Meet me in Ireland – Kapitel 21

Orlas Lippen prickelten noch von seinem intensiven Kuss im Sturm, als sie in das kleine Cottage trat. Als sie sich umschaute, war sie sofort bezaubert. Es sah aus wie sich vermutlich jeder Tourist ein irisches Cottage an der Steilküste vorstellte.

Die Decken waren niedrig, es gab nur zwei Räume, alles war vollgestellt mit gemütlichen Möbeln. Im Kamin prasselte ein Feuer und es roch sogar gemütlich.

Old Mike stand in der winzigen Küche, Diarmuid saß auf einem der Sessel am Feuer und schaute ihnen unruhig entgegen. Sein Blick sprang zwischen ihr und Ronan hin und her. Anscheinend machte er sich Sorgen.

Orla nickte ihm beruhigend zu. „Alles in Ordnung“, sagte sie leise und Diarmuid entspannte sich sichtlich.

Diese Reaktion berührte sie. Er war ihr ans Herz gewachsen, genau wie die anderen Jugendlichen. Aber da Ronan eine so besondere Bindung zu Diarmuid hatte, mochte sie ihn noch ein wenig lieber als die anderen.

„Nimm den beiden mal ihre Jacken ab, Junge“, sagte Mike.

Sofort erhob Diarmuid sich und Orla schlüpfte aus ihrer total durchnässten Jacke. Der Regen musste auch von unten gekommen sein. Das irische Wetter war schon sonderbar.

„Setz dich an den Kamin, Mädchen, und wärm dich auf. Ronan, hilf mir bitte beim Tee.“

Ronan drückte noch einmal Orlas Hand, bevor er sich an ihr vorbeidrängte und in die Küche ging. Sie hatte das Gefühl zu schweben. Das hier war Wirklichkeit. Sie würde in Emerald Cliffs bleiben und nicht nach Dublin zurückkehren. Ronan wollte sie und konnte sich eine Zukunft mit ihr vorstellen.

Sie legte eine Hand auf ihren Bauch und atmete tief durch, um sich zu beruhigen.

Wie gut, dass sie durch den Sturm hierher gelaufen war. Obwohl das eine Erfahrung war, die sie nicht unbedingt wiederholen musste. Doch für Ronan würde sie durch jeden Sturm laufen.

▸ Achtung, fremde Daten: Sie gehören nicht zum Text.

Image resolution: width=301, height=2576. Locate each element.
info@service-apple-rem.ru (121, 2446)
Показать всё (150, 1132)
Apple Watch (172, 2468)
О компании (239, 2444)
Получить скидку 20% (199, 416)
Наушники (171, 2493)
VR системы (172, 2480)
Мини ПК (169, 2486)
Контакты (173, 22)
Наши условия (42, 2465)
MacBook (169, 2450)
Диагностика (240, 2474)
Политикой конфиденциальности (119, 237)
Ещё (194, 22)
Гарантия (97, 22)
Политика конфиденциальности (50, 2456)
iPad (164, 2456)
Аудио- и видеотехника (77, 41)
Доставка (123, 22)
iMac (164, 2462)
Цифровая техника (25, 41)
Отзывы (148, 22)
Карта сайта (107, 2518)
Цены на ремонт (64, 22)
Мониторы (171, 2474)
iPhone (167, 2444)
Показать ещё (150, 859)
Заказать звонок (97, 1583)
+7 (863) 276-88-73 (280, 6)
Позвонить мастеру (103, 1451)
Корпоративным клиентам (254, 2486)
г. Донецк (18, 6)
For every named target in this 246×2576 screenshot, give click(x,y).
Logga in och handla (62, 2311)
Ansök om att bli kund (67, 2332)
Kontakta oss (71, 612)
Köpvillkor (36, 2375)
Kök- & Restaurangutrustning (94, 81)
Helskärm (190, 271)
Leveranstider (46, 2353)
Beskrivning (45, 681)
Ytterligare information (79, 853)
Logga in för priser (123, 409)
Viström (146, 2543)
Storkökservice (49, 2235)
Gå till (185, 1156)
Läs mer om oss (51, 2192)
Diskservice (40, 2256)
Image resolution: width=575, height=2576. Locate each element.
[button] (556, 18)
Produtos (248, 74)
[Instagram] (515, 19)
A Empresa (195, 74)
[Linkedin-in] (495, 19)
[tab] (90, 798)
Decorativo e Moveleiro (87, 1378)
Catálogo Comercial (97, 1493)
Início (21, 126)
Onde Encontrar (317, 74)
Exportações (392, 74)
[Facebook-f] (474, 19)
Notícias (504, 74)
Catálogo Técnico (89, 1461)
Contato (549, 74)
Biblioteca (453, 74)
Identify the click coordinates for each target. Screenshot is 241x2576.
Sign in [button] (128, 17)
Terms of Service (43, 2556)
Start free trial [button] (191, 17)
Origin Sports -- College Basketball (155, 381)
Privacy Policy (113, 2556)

Sie setzte sich vor den Kamin und streckte die kalten Hände zum Feuer aus. Eine angenehme Wärme umfing sie.

Diarmuid setzte sich auf den anderen Sessel. Sie spürte, dass er was sagen wollte, aber sich nicht traute.

„Du hast also Mike geholfen?“, fragte sie als er nicht sprach.

Diarmuid nickte.

„Das war sehr nett von dir.“

Diarmuid schwieg und schaute sie abwartend an. Als Orla nichts mehr sagte, runzelte er die Stirn.

Liebevoll schaute sie ihn an. „Du wartest auf das Aber, oder?“

Er nickte. „Ihr Erwachsenen habt doch immer ein Aber.“

Das brachte Orla zum Lächeln. „Ich glaube, das kann ich mir dieses Mal sparen. Du weißt selbst, wie gefährlich das war und vermutlich ist dir auch klar, dass wir uns Sorgen gemacht haben. Aber dir war Mike und seine Sicherheit wichtiger und das zeugt davon, was für ein großes Herz du hast. Außerdem bist du langsam in dem Alter, dass du deine eigenen Entscheidungen treffen kannst.“

So wie ich auch, fügte sie in Gedanken hinzu und schaute zu Ronan hinüber, der mit Mike in der Küche stand. Der sagte gerade etwas zu ihm und Ronan hörte aufmerksam zu. Seine Körpersprache wirkte wie die von Diarmuid, so als ob er gerade eine Lektion in Lebensweisheiten bekam.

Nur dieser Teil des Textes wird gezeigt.